**** RECORD EXTRACTS ****

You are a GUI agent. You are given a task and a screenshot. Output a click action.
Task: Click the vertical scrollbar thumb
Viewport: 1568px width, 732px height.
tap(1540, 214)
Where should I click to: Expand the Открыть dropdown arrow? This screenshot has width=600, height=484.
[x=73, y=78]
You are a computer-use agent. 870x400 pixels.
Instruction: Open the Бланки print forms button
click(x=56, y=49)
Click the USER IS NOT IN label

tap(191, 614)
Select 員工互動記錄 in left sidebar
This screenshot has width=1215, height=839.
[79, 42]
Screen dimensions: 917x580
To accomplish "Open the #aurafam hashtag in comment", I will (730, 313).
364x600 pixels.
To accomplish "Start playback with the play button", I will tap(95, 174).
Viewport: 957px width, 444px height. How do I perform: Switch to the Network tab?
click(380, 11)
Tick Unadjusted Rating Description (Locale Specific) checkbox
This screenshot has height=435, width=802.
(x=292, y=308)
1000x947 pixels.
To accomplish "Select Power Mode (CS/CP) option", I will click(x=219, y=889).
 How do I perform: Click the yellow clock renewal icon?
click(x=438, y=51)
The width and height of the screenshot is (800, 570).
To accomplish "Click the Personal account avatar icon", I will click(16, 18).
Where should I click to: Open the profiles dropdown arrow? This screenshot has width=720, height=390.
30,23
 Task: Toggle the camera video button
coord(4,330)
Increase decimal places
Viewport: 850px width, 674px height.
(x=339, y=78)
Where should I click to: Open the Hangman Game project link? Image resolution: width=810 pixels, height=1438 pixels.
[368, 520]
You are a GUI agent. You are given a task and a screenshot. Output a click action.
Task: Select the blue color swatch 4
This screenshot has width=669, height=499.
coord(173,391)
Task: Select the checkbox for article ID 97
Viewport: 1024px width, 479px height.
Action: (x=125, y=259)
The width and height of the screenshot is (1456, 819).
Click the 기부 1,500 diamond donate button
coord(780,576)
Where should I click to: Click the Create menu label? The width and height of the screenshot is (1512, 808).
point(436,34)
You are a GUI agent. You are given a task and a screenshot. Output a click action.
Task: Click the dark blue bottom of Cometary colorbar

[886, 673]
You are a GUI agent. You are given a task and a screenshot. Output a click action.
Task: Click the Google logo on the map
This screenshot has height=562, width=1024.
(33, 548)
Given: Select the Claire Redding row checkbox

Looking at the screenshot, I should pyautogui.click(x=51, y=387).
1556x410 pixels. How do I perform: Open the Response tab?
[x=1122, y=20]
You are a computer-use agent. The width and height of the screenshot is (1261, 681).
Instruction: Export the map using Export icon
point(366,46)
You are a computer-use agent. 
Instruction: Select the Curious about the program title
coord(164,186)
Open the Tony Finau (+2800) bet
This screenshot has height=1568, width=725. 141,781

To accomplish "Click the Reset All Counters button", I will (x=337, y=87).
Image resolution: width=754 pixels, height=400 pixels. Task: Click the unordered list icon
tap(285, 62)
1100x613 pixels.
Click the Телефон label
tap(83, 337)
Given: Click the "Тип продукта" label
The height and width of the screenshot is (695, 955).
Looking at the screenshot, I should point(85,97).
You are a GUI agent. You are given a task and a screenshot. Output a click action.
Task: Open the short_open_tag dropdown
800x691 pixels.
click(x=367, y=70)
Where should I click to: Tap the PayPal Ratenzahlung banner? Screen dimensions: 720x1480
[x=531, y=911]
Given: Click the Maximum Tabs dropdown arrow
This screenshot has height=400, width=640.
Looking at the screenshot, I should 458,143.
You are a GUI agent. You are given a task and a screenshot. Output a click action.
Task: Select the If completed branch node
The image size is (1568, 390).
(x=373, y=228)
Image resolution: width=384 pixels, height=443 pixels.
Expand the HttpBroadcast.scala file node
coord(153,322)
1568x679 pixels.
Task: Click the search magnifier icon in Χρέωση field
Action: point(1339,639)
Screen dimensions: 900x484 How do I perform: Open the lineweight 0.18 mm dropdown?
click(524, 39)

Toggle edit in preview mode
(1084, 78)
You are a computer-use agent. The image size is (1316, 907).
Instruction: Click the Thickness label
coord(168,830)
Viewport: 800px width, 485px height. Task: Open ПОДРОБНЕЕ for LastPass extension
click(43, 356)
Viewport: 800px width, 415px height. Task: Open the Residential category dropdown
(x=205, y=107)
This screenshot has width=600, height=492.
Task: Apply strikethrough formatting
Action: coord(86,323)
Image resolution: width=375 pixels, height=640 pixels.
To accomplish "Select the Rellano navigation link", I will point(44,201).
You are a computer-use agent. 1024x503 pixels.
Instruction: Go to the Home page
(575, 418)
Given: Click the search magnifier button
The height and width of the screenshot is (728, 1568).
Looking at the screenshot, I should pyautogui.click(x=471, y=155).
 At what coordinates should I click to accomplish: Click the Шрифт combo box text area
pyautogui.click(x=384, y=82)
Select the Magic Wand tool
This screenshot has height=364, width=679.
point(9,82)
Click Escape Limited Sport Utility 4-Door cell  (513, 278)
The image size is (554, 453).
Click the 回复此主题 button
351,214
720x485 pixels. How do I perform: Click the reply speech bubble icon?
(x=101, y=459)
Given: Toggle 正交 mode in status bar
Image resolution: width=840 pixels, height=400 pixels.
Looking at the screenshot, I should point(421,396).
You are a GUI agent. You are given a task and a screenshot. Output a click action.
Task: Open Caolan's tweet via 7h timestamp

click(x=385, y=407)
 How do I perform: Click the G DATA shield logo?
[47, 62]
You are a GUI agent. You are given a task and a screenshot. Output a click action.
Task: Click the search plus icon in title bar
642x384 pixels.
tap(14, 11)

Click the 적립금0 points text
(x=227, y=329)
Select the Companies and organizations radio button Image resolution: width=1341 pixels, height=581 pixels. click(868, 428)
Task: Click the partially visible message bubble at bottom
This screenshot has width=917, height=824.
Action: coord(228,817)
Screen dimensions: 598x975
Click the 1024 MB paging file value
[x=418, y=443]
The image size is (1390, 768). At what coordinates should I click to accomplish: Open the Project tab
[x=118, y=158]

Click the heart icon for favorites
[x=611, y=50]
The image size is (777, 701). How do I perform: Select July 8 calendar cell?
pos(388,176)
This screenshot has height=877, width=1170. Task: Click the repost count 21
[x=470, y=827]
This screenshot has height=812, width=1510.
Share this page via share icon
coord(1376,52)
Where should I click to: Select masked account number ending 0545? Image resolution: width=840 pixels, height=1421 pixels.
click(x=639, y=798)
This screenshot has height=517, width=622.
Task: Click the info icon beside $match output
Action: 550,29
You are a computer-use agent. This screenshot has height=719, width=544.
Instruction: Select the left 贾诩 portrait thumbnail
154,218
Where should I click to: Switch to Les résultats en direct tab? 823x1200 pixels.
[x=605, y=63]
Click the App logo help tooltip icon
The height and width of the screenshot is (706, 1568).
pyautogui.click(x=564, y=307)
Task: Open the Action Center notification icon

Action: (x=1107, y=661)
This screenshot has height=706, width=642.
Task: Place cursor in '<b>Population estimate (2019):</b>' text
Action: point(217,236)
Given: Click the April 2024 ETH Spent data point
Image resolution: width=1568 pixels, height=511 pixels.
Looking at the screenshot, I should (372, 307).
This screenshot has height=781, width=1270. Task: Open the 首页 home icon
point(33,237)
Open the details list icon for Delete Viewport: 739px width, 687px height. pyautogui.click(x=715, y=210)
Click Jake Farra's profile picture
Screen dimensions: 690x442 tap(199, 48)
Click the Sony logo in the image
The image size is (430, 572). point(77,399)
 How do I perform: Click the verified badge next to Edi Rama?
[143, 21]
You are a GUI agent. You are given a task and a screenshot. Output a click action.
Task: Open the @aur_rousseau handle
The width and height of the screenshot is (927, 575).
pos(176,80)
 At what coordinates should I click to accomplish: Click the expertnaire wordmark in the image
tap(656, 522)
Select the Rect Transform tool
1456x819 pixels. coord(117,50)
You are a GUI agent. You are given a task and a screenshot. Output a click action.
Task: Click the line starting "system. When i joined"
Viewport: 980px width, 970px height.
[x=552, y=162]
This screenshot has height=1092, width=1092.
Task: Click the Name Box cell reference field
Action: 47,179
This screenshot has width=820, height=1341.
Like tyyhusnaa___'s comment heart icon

****

## EXERCISE INSTRUCTIONS
Each line that holds the string "will" is to be copied from the entries above.

## RESPONSE BELOW
To accomplish "Open the #aurafam hashtag in comment", I will (730, 313).
To accomplish "Start playback with the play button", I will tap(95, 174).
To accomplish "Select Power Mode (CS/CP) option", I will click(x=219, y=889).
To accomplish "Click the Personal account avatar icon", I will click(16, 18).
To accomplish "Click the Reset All Counters button", I will (x=337, y=87).
To accomplish "Select the Rellano navigation link", I will point(44,201).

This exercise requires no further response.